Description of the task: Exact wording is required: transcribe all the entries and leave the images out.

Exercise data:
————————
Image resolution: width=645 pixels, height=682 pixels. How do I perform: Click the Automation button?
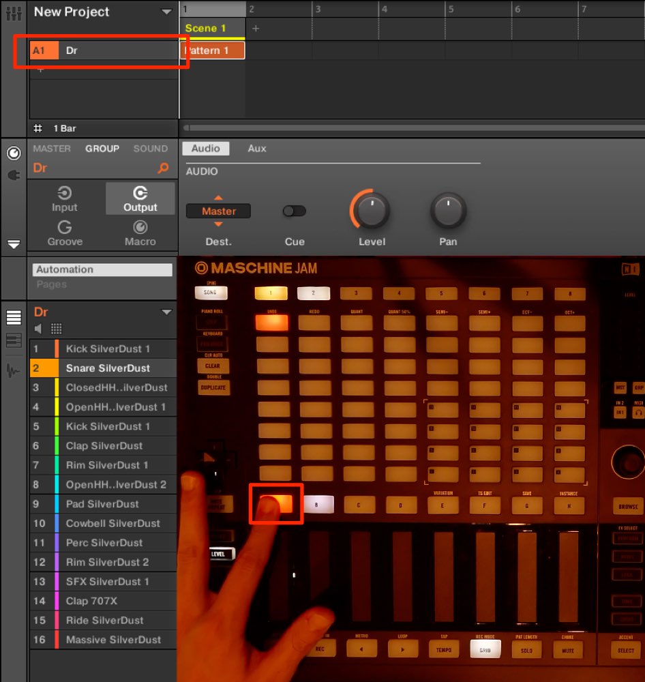coord(102,269)
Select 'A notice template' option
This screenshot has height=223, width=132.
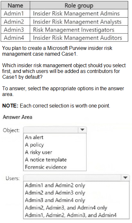(46, 160)
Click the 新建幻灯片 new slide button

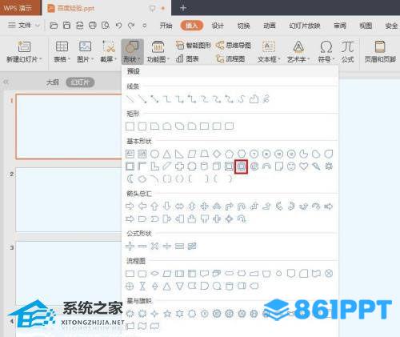[24, 52]
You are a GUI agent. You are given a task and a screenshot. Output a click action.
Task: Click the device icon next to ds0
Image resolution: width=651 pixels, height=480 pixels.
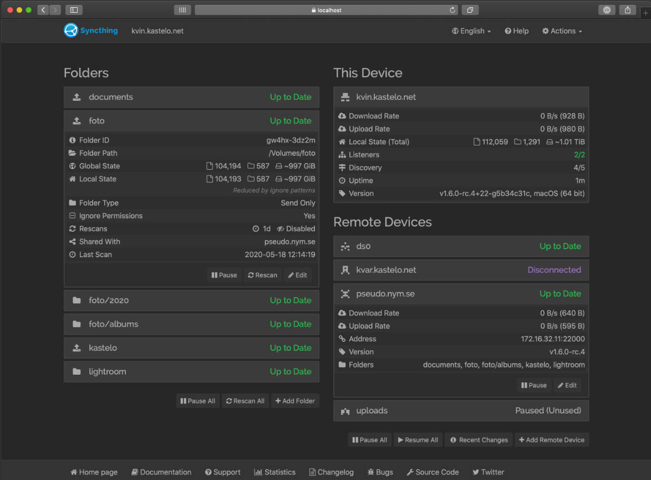344,246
————————
Solution below:
Image resolution: width=645 pixels, height=682 pixels. How do I perform: Click the Automation button?
coord(102,269)
Select 'A notice template' option
This screenshot has height=223, width=132.
(46, 160)
Click the 新建幻灯片 new slide button

[24, 52]
You are a GUI agent. You are given a task and a screenshot. Output a click action.
Task: Click the device icon next to ds0
Image resolution: width=651 pixels, height=480 pixels.
344,246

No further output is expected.